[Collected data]
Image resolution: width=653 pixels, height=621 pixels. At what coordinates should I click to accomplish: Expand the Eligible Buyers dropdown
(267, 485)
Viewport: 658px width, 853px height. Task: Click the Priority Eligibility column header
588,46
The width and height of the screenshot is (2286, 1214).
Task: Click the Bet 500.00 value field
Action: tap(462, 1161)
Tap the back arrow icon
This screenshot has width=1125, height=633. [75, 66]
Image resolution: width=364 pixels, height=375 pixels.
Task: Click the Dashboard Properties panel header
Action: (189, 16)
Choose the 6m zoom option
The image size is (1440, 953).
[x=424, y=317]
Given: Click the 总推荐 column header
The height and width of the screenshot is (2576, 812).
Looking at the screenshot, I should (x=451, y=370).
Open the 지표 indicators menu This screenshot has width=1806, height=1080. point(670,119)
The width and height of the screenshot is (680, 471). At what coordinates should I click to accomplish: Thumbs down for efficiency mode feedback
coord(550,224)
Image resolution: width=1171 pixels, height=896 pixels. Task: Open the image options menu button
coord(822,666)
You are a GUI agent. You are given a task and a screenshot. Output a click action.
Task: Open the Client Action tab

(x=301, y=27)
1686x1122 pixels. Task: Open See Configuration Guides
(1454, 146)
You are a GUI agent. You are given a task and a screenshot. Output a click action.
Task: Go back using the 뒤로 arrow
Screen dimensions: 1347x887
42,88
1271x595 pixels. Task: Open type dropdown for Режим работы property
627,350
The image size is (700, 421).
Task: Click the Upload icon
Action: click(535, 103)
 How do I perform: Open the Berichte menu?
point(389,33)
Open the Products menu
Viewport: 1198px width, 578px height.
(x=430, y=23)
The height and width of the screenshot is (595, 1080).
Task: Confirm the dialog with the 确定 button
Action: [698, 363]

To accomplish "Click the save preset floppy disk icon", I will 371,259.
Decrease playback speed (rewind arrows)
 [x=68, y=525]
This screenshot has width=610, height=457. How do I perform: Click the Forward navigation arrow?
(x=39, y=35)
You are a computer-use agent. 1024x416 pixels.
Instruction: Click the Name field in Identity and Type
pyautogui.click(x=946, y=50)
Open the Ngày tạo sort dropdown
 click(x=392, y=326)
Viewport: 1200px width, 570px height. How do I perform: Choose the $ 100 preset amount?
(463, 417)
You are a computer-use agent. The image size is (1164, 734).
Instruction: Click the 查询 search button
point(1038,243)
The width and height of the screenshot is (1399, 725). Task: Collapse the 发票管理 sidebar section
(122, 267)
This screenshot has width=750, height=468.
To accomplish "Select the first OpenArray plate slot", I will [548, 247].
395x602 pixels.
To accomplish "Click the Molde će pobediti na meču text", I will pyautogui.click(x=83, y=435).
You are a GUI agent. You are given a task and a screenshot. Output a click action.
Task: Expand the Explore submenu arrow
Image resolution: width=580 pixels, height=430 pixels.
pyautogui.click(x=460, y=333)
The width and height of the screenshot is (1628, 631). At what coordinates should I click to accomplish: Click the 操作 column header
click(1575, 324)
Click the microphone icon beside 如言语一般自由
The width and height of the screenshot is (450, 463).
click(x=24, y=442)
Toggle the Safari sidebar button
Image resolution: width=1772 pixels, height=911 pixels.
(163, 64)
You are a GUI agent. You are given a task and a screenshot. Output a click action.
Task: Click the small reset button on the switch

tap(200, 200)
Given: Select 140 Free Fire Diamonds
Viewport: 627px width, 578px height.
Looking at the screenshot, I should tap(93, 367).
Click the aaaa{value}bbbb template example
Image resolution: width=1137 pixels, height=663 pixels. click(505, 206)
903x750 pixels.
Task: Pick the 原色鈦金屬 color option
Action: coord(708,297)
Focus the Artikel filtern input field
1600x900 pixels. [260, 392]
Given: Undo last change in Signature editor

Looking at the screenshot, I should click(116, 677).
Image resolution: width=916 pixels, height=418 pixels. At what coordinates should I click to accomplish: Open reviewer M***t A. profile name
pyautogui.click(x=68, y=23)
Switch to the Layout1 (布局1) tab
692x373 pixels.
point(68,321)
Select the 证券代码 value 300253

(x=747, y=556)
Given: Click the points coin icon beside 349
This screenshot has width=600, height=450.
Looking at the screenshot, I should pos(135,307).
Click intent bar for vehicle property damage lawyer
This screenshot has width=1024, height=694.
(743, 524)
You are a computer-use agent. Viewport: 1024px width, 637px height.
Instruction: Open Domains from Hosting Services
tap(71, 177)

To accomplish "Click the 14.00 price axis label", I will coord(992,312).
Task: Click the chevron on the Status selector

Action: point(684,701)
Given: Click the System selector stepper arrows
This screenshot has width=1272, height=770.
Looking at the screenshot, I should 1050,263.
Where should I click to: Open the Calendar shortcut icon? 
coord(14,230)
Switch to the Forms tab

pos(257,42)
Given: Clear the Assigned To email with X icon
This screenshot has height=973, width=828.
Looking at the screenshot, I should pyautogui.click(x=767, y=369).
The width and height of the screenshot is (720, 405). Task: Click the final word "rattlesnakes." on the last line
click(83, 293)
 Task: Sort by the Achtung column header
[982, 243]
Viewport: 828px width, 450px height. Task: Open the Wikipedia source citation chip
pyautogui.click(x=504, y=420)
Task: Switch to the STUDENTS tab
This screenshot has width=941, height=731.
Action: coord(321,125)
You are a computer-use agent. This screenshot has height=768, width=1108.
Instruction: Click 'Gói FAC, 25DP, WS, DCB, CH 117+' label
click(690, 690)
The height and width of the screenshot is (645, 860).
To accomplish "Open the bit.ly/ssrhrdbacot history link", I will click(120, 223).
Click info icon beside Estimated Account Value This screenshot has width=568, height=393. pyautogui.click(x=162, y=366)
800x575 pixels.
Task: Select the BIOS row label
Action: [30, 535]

_PROBLEM DETAILS_
Go through the records above and copy each one exactly.

_RESULT_
Image resolution: width=653 pixels, height=621 pixels. At what coordinates should I click to accomplish: Expand the Eligible Buyers dropdown
(267, 485)
Viewport: 658px width, 853px height. Task: Click the Priority Eligibility column header
588,46
The width and height of the screenshot is (2286, 1214).
Task: Click the Bet 500.00 value field
Action: tap(462, 1161)
Tap the back arrow icon
This screenshot has width=1125, height=633. [75, 66]
Image resolution: width=364 pixels, height=375 pixels.
Task: Click the Dashboard Properties panel header
Action: (189, 16)
Choose the 6m zoom option
The image size is (1440, 953).
[x=424, y=317]
Given: Click the 总推荐 column header
The height and width of the screenshot is (2576, 812).
Looking at the screenshot, I should (x=451, y=370).
Open the 지표 indicators menu This screenshot has width=1806, height=1080. point(670,119)
The width and height of the screenshot is (680, 471). At what coordinates should I click to accomplish: Thumbs down for efficiency mode feedback
coord(550,224)
Image resolution: width=1171 pixels, height=896 pixels. Task: Open the image options menu button
coord(822,666)
You are a GUI agent. You are given a task and a screenshot. Output a click action.
Task: Open the Client Action tab

(x=301, y=27)
1686x1122 pixels. Task: Open See Configuration Guides
(1454, 146)
You are a GUI agent. You are given a task and a screenshot. Output a click action.
Task: Go back using the 뒤로 arrow
Screen dimensions: 1347x887
42,88
1271x595 pixels. Task: Open type dropdown for Режим работы property
627,350
The image size is (700, 421).
Task: Click the Upload icon
Action: click(535, 103)
 How do I perform: Open the Berichte menu?
point(389,33)
Open the Products menu
Viewport: 1198px width, 578px height.
(x=430, y=23)
The height and width of the screenshot is (595, 1080).
Task: Confirm the dialog with the 确定 button
Action: [698, 363]

To accomplish "Click the save preset floppy disk icon", I will 371,259.
Decrease playback speed (rewind arrows)
 [x=68, y=525]
This screenshot has width=610, height=457. How do I perform: Click the Forward navigation arrow?
(x=39, y=35)
You are a computer-use agent. 1024x416 pixels.
Instruction: Click the Name field in Identity and Type
pyautogui.click(x=946, y=50)
Open the Ngày tạo sort dropdown
 click(x=392, y=326)
Viewport: 1200px width, 570px height. How do I perform: Choose the $ 100 preset amount?
(463, 417)
You are a computer-use agent. The image size is (1164, 734).
Instruction: Click the 查询 search button
point(1038,243)
The width and height of the screenshot is (1399, 725). Task: Collapse the 发票管理 sidebar section
(122, 267)
This screenshot has width=750, height=468.
To accomplish "Select the first OpenArray plate slot", I will [548, 247].
395x602 pixels.
To accomplish "Click the Molde će pobediti na meču text", I will pyautogui.click(x=83, y=435).
You are a GUI agent. You are given a task and a screenshot. Output a click action.
Task: Expand the Explore submenu arrow
Image resolution: width=580 pixels, height=430 pixels.
pyautogui.click(x=460, y=333)
The width and height of the screenshot is (1628, 631). At what coordinates should I click to accomplish: Click the 操作 column header
click(1575, 324)
Click the microphone icon beside 如言语一般自由
The width and height of the screenshot is (450, 463).
click(x=24, y=442)
Toggle the Safari sidebar button
Image resolution: width=1772 pixels, height=911 pixels.
(163, 64)
You are a GUI agent. You are given a task and a screenshot. Output a click action.
Task: Click the small reset button on the switch

tap(200, 200)
Given: Select 140 Free Fire Diamonds
Viewport: 627px width, 578px height.
Looking at the screenshot, I should tap(93, 367).
Click the aaaa{value}bbbb template example
Image resolution: width=1137 pixels, height=663 pixels. click(505, 206)
903x750 pixels.
Task: Pick the 原色鈦金屬 color option
Action: coord(708,297)
Focus the Artikel filtern input field
1600x900 pixels. [260, 392]
Given: Undo last change in Signature editor

Looking at the screenshot, I should click(116, 677).
Image resolution: width=916 pixels, height=418 pixels. At what coordinates should I click to accomplish: Open reviewer M***t A. profile name
pyautogui.click(x=68, y=23)
Switch to the Layout1 (布局1) tab
692x373 pixels.
point(68,321)
Select the 证券代码 value 300253

(x=747, y=556)
Given: Click the points coin icon beside 349
This screenshot has width=600, height=450.
Looking at the screenshot, I should pos(135,307).
Click intent bar for vehicle property damage lawyer
This screenshot has width=1024, height=694.
(743, 524)
You are a computer-use agent. Viewport: 1024px width, 637px height.
Instruction: Open Domains from Hosting Services
tap(71, 177)

To accomplish "Click the 14.00 price axis label", I will coord(992,312).
Task: Click the chevron on the Status selector

Action: point(684,701)
Given: Click the System selector stepper arrows
This screenshot has width=1272, height=770.
Looking at the screenshot, I should 1050,263.
Where should I click to: Open the Calendar shortcut icon? 
coord(14,230)
Switch to the Forms tab

pos(257,42)
Given: Clear the Assigned To email with X icon
This screenshot has height=973, width=828.
Looking at the screenshot, I should pyautogui.click(x=767, y=369).
The width and height of the screenshot is (720, 405). Task: Click the final word "rattlesnakes." on the last line
click(83, 293)
 Task: Sort by the Achtung column header
[982, 243]
Viewport: 828px width, 450px height. Task: Open the Wikipedia source citation chip
pyautogui.click(x=504, y=420)
Task: Switch to the STUDENTS tab
This screenshot has width=941, height=731.
Action: coord(321,125)
You are a computer-use agent. This screenshot has height=768, width=1108.
Instruction: Click 'Gói FAC, 25DP, WS, DCB, CH 117+' label
click(690, 690)
The height and width of the screenshot is (645, 860).
To accomplish "Open the bit.ly/ssrhrdbacot history link", I will click(120, 223).
Click info icon beside Estimated Account Value This screenshot has width=568, height=393. pyautogui.click(x=162, y=366)
800x575 pixels.
Task: Select the BIOS row label
Action: [30, 535]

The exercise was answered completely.